* What is required *
Every record must appear in the response exactly as given.
--- Data excerpts Enclosed Below ---
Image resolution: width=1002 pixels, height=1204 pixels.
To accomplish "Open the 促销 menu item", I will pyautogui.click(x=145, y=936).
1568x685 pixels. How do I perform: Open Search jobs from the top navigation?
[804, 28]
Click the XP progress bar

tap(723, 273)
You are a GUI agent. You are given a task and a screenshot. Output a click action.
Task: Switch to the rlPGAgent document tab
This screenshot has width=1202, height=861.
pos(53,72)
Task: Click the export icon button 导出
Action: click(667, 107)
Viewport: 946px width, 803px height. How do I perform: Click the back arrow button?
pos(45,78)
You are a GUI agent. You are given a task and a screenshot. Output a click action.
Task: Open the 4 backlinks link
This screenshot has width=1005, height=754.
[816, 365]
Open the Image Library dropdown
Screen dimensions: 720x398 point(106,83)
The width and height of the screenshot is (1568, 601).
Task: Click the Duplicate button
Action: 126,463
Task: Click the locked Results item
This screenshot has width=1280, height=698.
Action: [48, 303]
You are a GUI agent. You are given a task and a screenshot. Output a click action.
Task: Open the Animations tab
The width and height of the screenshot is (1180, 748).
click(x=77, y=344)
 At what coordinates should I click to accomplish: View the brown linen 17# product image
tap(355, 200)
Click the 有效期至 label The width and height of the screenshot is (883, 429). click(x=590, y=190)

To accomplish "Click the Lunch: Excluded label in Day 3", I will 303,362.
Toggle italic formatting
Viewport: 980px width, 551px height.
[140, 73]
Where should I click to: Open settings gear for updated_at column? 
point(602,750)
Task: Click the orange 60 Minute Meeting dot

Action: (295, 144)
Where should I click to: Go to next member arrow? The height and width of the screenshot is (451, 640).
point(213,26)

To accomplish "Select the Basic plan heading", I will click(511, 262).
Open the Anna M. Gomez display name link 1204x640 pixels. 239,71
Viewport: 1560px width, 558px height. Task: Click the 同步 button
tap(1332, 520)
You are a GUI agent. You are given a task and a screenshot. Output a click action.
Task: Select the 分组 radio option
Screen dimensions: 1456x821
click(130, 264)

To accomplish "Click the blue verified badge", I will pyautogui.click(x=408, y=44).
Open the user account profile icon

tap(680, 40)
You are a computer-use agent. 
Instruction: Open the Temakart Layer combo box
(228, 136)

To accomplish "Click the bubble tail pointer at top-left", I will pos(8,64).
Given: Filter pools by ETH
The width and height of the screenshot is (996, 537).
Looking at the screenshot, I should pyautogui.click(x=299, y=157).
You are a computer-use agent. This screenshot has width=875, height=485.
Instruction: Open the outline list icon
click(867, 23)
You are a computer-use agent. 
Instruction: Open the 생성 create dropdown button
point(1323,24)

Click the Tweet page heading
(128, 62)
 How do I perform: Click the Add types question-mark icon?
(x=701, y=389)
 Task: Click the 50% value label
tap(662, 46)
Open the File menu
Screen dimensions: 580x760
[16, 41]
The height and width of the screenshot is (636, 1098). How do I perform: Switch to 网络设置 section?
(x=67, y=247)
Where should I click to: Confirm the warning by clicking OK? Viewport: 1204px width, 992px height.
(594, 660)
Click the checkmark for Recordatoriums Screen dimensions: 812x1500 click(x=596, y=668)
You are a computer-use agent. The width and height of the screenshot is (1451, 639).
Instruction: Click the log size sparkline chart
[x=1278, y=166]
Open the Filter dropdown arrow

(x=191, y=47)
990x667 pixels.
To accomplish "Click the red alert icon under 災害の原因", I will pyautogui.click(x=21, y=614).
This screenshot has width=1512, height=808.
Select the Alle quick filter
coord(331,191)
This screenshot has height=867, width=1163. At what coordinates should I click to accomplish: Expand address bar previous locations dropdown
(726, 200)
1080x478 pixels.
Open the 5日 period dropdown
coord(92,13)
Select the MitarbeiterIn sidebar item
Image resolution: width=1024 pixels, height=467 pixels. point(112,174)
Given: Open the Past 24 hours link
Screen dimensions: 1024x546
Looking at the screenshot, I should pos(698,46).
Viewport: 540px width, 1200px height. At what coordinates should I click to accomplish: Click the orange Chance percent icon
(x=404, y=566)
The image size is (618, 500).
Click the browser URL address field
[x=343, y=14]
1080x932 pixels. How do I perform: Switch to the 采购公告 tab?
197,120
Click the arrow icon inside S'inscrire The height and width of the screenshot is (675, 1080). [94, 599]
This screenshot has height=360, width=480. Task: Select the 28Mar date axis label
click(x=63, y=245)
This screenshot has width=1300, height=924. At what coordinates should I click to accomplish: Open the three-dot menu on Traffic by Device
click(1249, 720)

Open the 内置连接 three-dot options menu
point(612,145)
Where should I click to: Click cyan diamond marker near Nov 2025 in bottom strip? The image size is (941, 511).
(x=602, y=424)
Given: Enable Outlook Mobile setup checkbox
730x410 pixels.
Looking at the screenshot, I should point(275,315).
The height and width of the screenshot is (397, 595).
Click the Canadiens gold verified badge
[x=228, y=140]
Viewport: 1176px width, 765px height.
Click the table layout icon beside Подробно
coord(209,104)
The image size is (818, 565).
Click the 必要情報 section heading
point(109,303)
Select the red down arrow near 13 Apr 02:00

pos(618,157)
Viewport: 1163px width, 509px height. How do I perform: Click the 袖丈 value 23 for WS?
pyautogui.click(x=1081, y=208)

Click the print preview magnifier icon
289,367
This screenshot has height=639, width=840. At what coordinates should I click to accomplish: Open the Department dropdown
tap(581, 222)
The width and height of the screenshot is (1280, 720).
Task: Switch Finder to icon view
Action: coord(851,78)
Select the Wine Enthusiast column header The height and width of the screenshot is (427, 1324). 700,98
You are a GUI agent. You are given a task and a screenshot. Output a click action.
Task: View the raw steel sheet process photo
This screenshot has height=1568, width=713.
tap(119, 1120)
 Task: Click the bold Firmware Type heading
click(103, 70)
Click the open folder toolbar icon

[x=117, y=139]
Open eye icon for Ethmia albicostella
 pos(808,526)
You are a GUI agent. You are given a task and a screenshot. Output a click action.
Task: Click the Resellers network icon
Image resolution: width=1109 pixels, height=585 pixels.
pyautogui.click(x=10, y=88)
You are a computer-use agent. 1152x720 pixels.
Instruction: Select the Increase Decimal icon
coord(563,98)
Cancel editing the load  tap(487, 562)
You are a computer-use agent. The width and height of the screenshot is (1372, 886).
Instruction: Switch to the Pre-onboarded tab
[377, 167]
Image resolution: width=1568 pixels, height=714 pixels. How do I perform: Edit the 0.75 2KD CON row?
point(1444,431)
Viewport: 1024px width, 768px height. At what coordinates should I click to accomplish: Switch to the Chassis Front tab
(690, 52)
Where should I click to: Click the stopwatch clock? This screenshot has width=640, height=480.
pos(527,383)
--- End of Enclosed Data excerpts ---
* Solution to this exercise *
Image resolution: width=1002 pixels, height=1204 pixels.
To accomplish "Open the 促销 menu item", I will pyautogui.click(x=145, y=936).
1568x685 pixels. How do I perform: Open Search jobs from the top navigation?
[804, 28]
Click the XP progress bar

tap(723, 273)
You are a GUI agent. You are given a task and a screenshot. Output a click action.
Task: Switch to the rlPGAgent document tab
This screenshot has width=1202, height=861.
pos(53,72)
Task: Click the export icon button 导出
Action: click(667, 107)
Viewport: 946px width, 803px height. How do I perform: Click the back arrow button?
pos(45,78)
You are a GUI agent. You are given a task and a screenshot. Output a click action.
Task: Open the 4 backlinks link
This screenshot has width=1005, height=754.
[816, 365]
Open the Image Library dropdown
Screen dimensions: 720x398 point(106,83)
The width and height of the screenshot is (1568, 601).
Task: Click the Duplicate button
Action: 126,463
Task: Click the locked Results item
This screenshot has width=1280, height=698.
Action: [48, 303]
You are a GUI agent. You are given a task and a screenshot. Output a click action.
Task: Open the Animations tab
The width and height of the screenshot is (1180, 748).
click(x=77, y=344)
 At what coordinates should I click to accomplish: View the brown linen 17# product image
tap(355, 200)
Click the 有效期至 label The width and height of the screenshot is (883, 429). click(x=590, y=190)

To accomplish "Click the Lunch: Excluded label in Day 3", I will 303,362.
Toggle italic formatting
Viewport: 980px width, 551px height.
[140, 73]
Where should I click to: Open settings gear for updated_at column? 
point(602,750)
Task: Click the orange 60 Minute Meeting dot

Action: (295, 144)
Where should I click to: Go to next member arrow? The height and width of the screenshot is (451, 640).
point(213,26)

To accomplish "Select the Basic plan heading", I will click(511, 262).
Open the Anna M. Gomez display name link 1204x640 pixels. 239,71
Viewport: 1560px width, 558px height. Task: Click the 同步 button
tap(1332, 520)
You are a GUI agent. You are given a task and a screenshot. Output a click action.
Task: Select the 分组 radio option
Screen dimensions: 1456x821
click(130, 264)

To accomplish "Click the blue verified badge", I will pyautogui.click(x=408, y=44).
Open the user account profile icon

tap(680, 40)
You are a computer-use agent. 
Instruction: Open the Temakart Layer combo box
(228, 136)

To accomplish "Click the bubble tail pointer at top-left", I will pos(8,64).
Given: Filter pools by ETH
The width and height of the screenshot is (996, 537).
Looking at the screenshot, I should pyautogui.click(x=299, y=157).
You are a computer-use agent. This screenshot has width=875, height=485.
Instruction: Open the outline list icon
click(867, 23)
You are a computer-use agent. 
Instruction: Open the 생성 create dropdown button
point(1323,24)

Click the Tweet page heading
(128, 62)
 How do I perform: Click the Add types question-mark icon?
(x=701, y=389)
 Task: Click the 50% value label
tap(662, 46)
Open the File menu
Screen dimensions: 580x760
[16, 41]
The height and width of the screenshot is (636, 1098). How do I perform: Switch to 网络设置 section?
(x=67, y=247)
Where should I click to: Confirm the warning by clicking OK? Viewport: 1204px width, 992px height.
(594, 660)
Click the checkmark for Recordatoriums Screen dimensions: 812x1500 click(x=596, y=668)
You are a computer-use agent. The width and height of the screenshot is (1451, 639).
Instruction: Click the log size sparkline chart
[x=1278, y=166]
Open the Filter dropdown arrow

(x=191, y=47)
990x667 pixels.
To accomplish "Click the red alert icon under 災害の原因", I will pyautogui.click(x=21, y=614).
This screenshot has width=1512, height=808.
Select the Alle quick filter
coord(331,191)
This screenshot has height=867, width=1163. At what coordinates should I click to accomplish: Expand address bar previous locations dropdown
(726, 200)
1080x478 pixels.
Open the 5日 period dropdown
coord(92,13)
Select the MitarbeiterIn sidebar item
Image resolution: width=1024 pixels, height=467 pixels. point(112,174)
Given: Open the Past 24 hours link
Screen dimensions: 1024x546
Looking at the screenshot, I should pos(698,46).
Viewport: 540px width, 1200px height. At what coordinates should I click to accomplish: Click the orange Chance percent icon
(x=404, y=566)
The image size is (618, 500).
Click the browser URL address field
[x=343, y=14]
1080x932 pixels. How do I perform: Switch to the 采购公告 tab?
197,120
Click the arrow icon inside S'inscrire The height and width of the screenshot is (675, 1080). [94, 599]
This screenshot has height=360, width=480. Task: Select the 28Mar date axis label
click(x=63, y=245)
This screenshot has width=1300, height=924. At what coordinates should I click to accomplish: Open the three-dot menu on Traffic by Device
click(1249, 720)

Open the 内置连接 three-dot options menu
point(612,145)
Where should I click to: Click cyan diamond marker near Nov 2025 in bottom strip? The image size is (941, 511).
(x=602, y=424)
Given: Enable Outlook Mobile setup checkbox
730x410 pixels.
Looking at the screenshot, I should point(275,315).
The height and width of the screenshot is (397, 595).
Click the Canadiens gold verified badge
[x=228, y=140]
Viewport: 1176px width, 765px height.
Click the table layout icon beside Подробно
coord(209,104)
The image size is (818, 565).
Click the 必要情報 section heading
point(109,303)
Select the red down arrow near 13 Apr 02:00

pos(618,157)
Viewport: 1163px width, 509px height. How do I perform: Click the 袖丈 value 23 for WS?
pyautogui.click(x=1081, y=208)

Click the print preview magnifier icon
289,367
This screenshot has height=639, width=840. At what coordinates should I click to accomplish: Open the Department dropdown
tap(581, 222)
The width and height of the screenshot is (1280, 720).
Task: Switch Finder to icon view
Action: coord(851,78)
Select the Wine Enthusiast column header The height and width of the screenshot is (427, 1324). 700,98
You are a GUI agent. You are given a task and a screenshot. Output a click action.
Task: View the raw steel sheet process photo
This screenshot has height=1568, width=713.
tap(119, 1120)
 Task: Click the bold Firmware Type heading
click(103, 70)
Click the open folder toolbar icon

[x=117, y=139]
Open eye icon for Ethmia albicostella
 pos(808,526)
You are a GUI agent. You are given a task and a screenshot. Output a click action.
Task: Click the Resellers network icon
Image resolution: width=1109 pixels, height=585 pixels.
pyautogui.click(x=10, y=88)
You are a computer-use agent. 1152x720 pixels.
Instruction: Select the Increase Decimal icon
coord(563,98)
Cancel editing the load  tap(487, 562)
You are a computer-use agent. The width and height of the screenshot is (1372, 886).
Instruction: Switch to the Pre-onboarded tab
[377, 167]
Image resolution: width=1568 pixels, height=714 pixels. How do I perform: Edit the 0.75 2KD CON row?
point(1444,431)
Viewport: 1024px width, 768px height. At what coordinates should I click to accomplish: Switch to the Chassis Front tab
(690, 52)
Where should I click to: Click the stopwatch clock? This screenshot has width=640, height=480.
pos(527,383)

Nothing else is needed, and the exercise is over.